• Items:

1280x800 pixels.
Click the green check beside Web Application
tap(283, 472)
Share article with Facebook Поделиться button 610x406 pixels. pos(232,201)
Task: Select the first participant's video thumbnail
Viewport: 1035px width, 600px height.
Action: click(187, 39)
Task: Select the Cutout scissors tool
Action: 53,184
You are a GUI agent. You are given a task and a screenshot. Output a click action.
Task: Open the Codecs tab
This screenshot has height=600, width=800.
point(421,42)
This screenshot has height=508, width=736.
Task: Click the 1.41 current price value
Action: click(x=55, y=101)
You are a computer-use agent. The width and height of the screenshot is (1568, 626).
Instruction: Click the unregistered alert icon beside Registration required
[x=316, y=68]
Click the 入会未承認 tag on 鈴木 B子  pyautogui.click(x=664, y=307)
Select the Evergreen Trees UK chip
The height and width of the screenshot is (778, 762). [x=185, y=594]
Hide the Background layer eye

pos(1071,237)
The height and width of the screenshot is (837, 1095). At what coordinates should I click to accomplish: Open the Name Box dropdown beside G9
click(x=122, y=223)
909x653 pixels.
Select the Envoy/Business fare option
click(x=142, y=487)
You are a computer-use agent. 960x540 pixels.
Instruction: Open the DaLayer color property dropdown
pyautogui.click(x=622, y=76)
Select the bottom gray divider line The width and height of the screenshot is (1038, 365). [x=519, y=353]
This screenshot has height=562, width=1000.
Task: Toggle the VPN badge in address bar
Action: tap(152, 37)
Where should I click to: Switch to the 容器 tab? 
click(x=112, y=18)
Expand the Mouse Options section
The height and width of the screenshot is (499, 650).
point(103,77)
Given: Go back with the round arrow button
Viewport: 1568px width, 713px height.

• Exercise requirements: Copy every row above word for word.

• Right answer:
1280x800 pixels.
Click the green check beside Web Application
tap(283, 472)
Share article with Facebook Поделиться button 610x406 pixels. pos(232,201)
Task: Select the first participant's video thumbnail
Viewport: 1035px width, 600px height.
Action: click(187, 39)
Task: Select the Cutout scissors tool
Action: 53,184
You are a GUI agent. You are given a task and a screenshot. Output a click action.
Task: Open the Codecs tab
This screenshot has height=600, width=800.
point(421,42)
This screenshot has height=508, width=736.
Task: Click the 1.41 current price value
Action: click(x=55, y=101)
You are a computer-use agent. The width and height of the screenshot is (1568, 626).
Instruction: Click the unregistered alert icon beside Registration required
[x=316, y=68]
Click the 入会未承認 tag on 鈴木 B子  pyautogui.click(x=664, y=307)
Select the Evergreen Trees UK chip
The height and width of the screenshot is (778, 762). [x=185, y=594]
Hide the Background layer eye

pos(1071,237)
The height and width of the screenshot is (837, 1095). At what coordinates should I click to accomplish: Open the Name Box dropdown beside G9
click(x=122, y=223)
909x653 pixels.
Select the Envoy/Business fare option
click(x=142, y=487)
You are a computer-use agent. 960x540 pixels.
Instruction: Open the DaLayer color property dropdown
pyautogui.click(x=622, y=76)
Select the bottom gray divider line The width and height of the screenshot is (1038, 365). [x=519, y=353]
This screenshot has height=562, width=1000.
Task: Toggle the VPN badge in address bar
Action: tap(152, 37)
Where should I click to: Switch to the 容器 tab? 
click(x=112, y=18)
Expand the Mouse Options section
The height and width of the screenshot is (499, 650).
point(103,77)
Given: Go back with the round arrow button
Viewport: 1568px width, 713px height.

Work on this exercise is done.